September 22, 2018
ICF presents documentary ‘Multifaceted Japan”
On 22 September at 12.30 the Russian TV channel ‘Culture’ will present the film ‘Multifaceted Japan’. The script was written by Professor Panov, the former Ambassador of the Russian Federation in Japan and the Head of the Diplomacy Faculty of MGIMO.
The film shows various aspects of life in Japan and the Japanese – the culture and religion, the attitude to nature and work, the modern and traditional Japan.
The screenwriter – Professor Panov, the former Ambassador of the Russian Federation in Japan and the Head of the Diplomacy Faculty of MGIMO; the director – Marina Kireeva, the Editor and the Head of the Content Production of Ostankino TV production company, the producer – Olga Monakhova, the Director of the International Chodiev Foundation.
The film was created with the support of the International Chodiev Foundation in 2018.

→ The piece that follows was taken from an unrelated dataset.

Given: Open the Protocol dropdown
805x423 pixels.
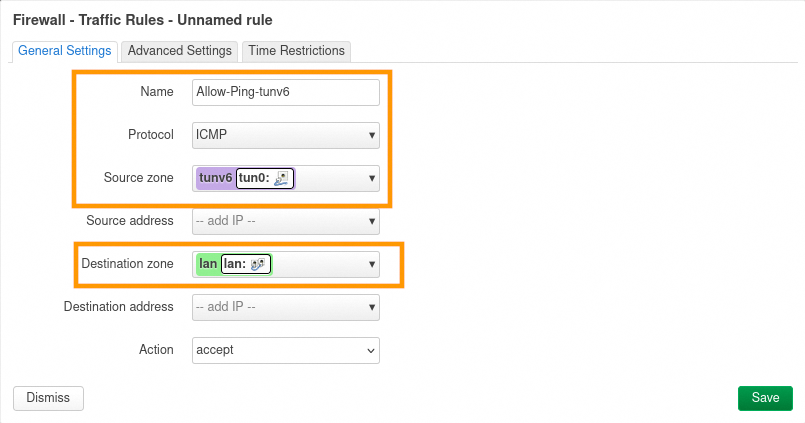Looking at the screenshot, I should click(x=285, y=135).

If you meet someone without giving them your business card, everyone is extremely surprised, but still smiles. It’s almost impossible to see an angry Japanese: if he does not smile, then he is reservedly courteous.
There are about 135 million Japanese people – almost as much as the Russians. How do they all fit on those islands? High-speed highways over several floors, skyscrapers and small apartments even for wealthy families. But all this is on the surface.
And what is inside? In the spring, the Japanese are ready to make a pilgrimage from the south to the north of the country, following the cherry blossom. Hanami is a celebration of admiration. Since Friday evening, the Japanese occupy places under the flowering trees to arrange a picnic. Worship of nature is the basis of Shinto – a unique religion belonging only to the Japanese. Gods-spirits (kami) have chosen the Japanese islands as the place of their habitat: they live in trees and stones. The First Emperor was also considered the grandson of the Sun Goddess. He is still called ‘The Heavenly Lord’, however after the Second World War, the Emperor was no longer considered a ‘living deity’. And here is a fisherman who came to a lake, bought a fishing license, caught five trout, asked them for forgiveness and let them go.
What factors shaped the Japanese character? Where does this tremendous diligence and endurance come from?
Where are the roots of the Japanese economic miracle and the technological breakthrough that the country made after the Second World War?
What is the life of a modern Japanese – what does he eat? How does he rest? What are his values? And what does he dream about?
Main protagonists of the film are both high-ranking officials and ordinary people – Hokkaido fishermen, Kyoto artisans, Tokyo office employees, the family of the former Prime Minister Yukio Hatoyama. The students are discussing in what direction Japan will develop in the future.